WHAT THE TASK ASKS> The lines to copy are those in the listing below that contain the word "agent".

DATASET EXCERPTS>
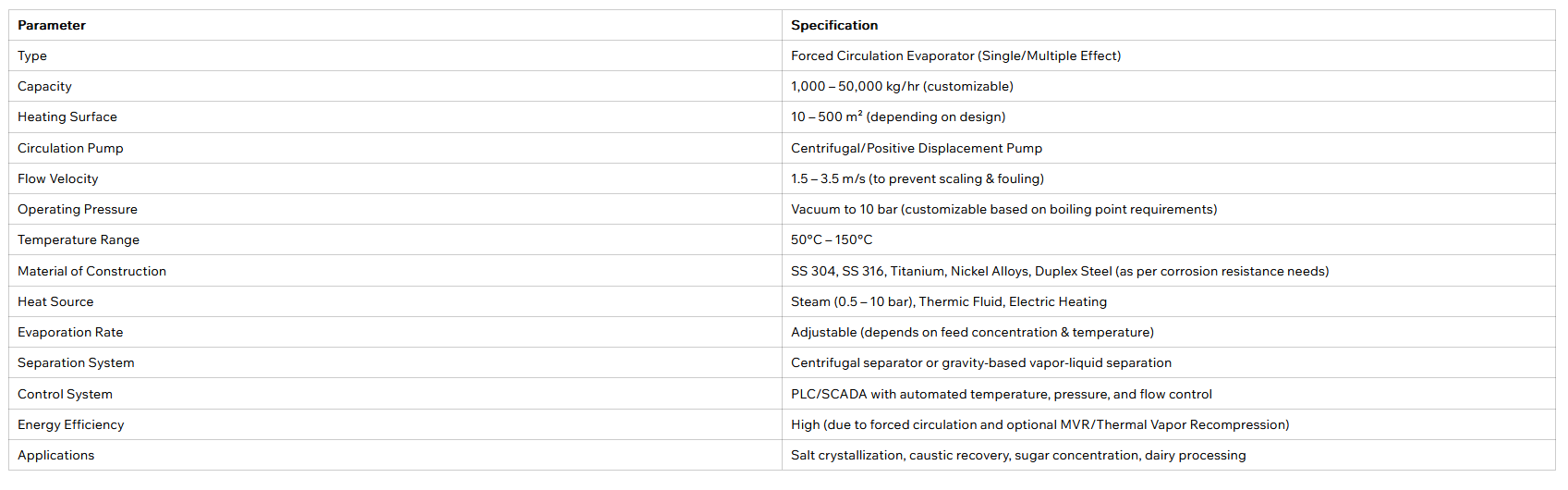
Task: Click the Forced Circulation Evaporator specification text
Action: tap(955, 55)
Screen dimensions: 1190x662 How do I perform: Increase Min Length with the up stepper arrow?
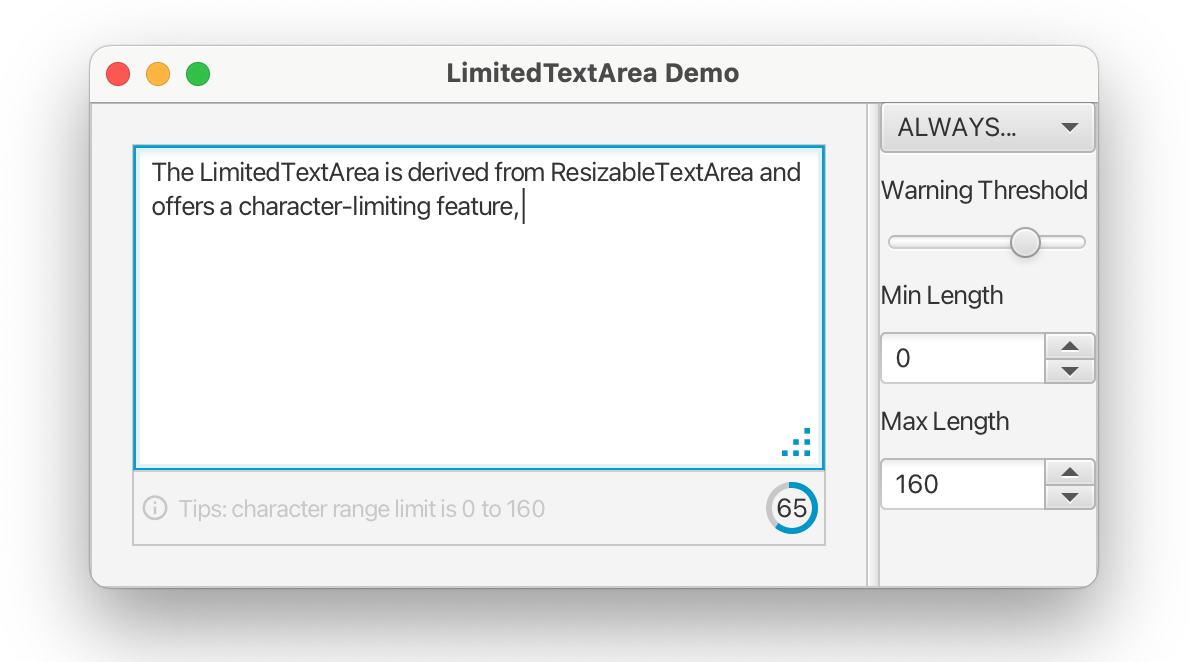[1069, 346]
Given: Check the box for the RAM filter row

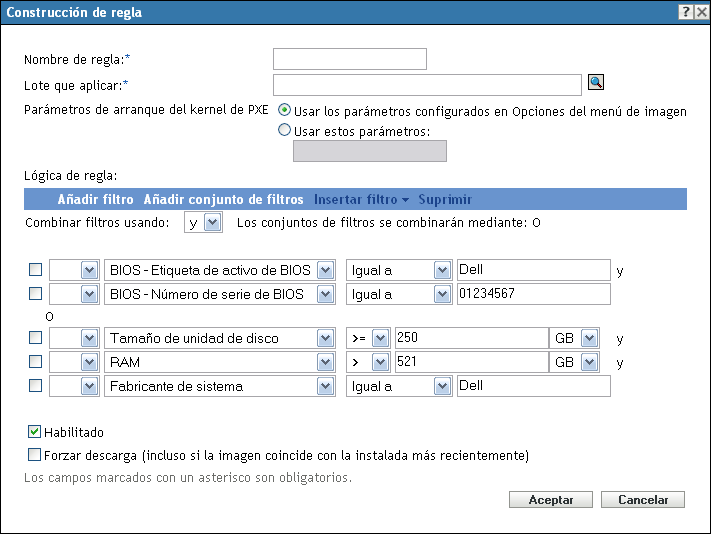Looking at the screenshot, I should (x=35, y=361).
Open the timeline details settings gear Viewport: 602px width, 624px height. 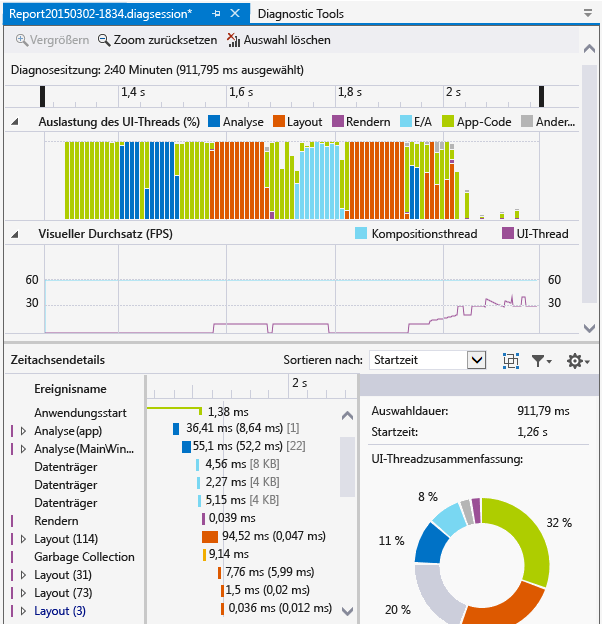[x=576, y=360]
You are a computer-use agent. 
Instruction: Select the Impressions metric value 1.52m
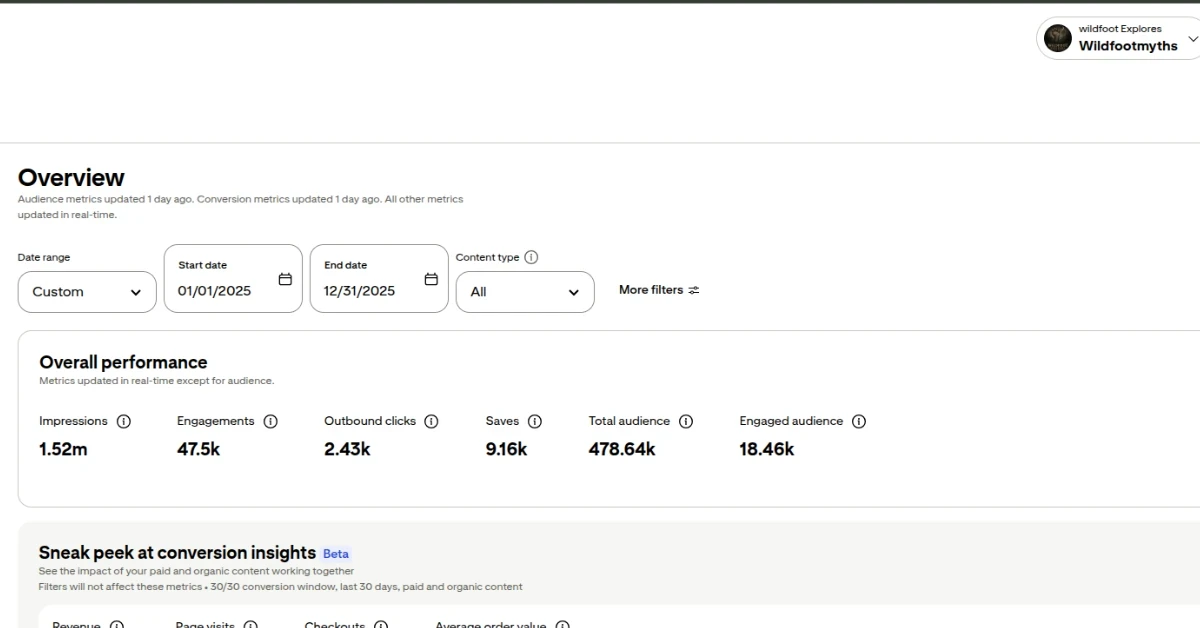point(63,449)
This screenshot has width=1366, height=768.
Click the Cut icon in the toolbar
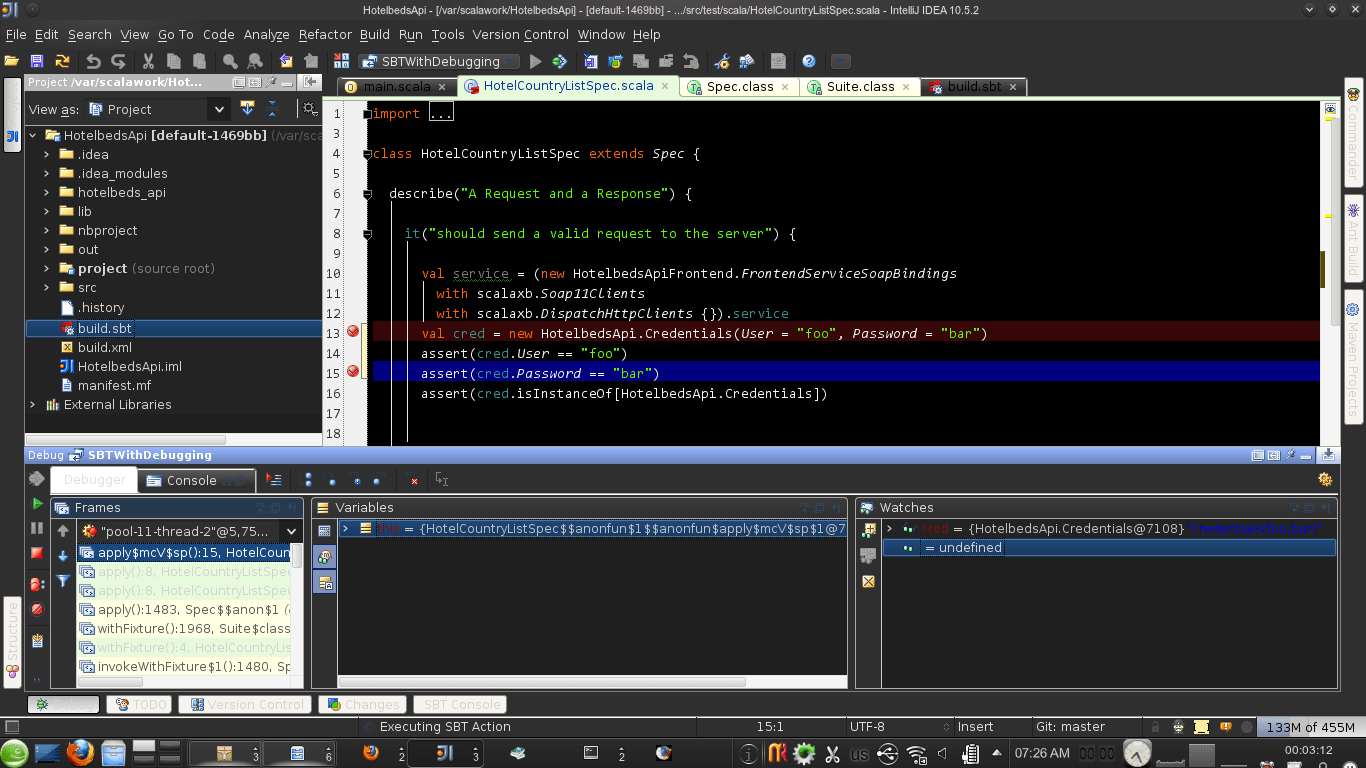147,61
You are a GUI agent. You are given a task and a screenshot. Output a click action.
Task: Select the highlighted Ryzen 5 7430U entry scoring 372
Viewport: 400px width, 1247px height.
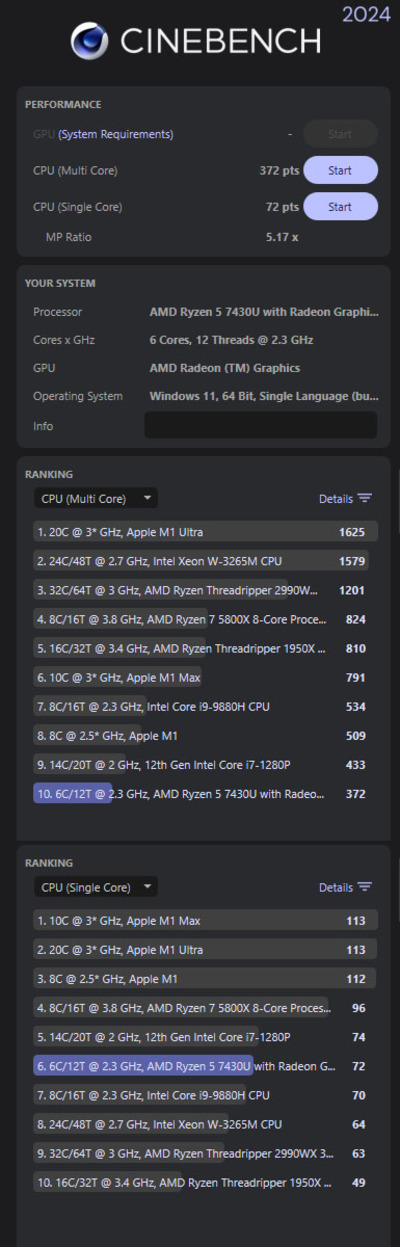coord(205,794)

EXERCISE RESULT>
You are a computer-use agent. 
You are a GUI agent. You are given a task and a screenshot. Output a click action.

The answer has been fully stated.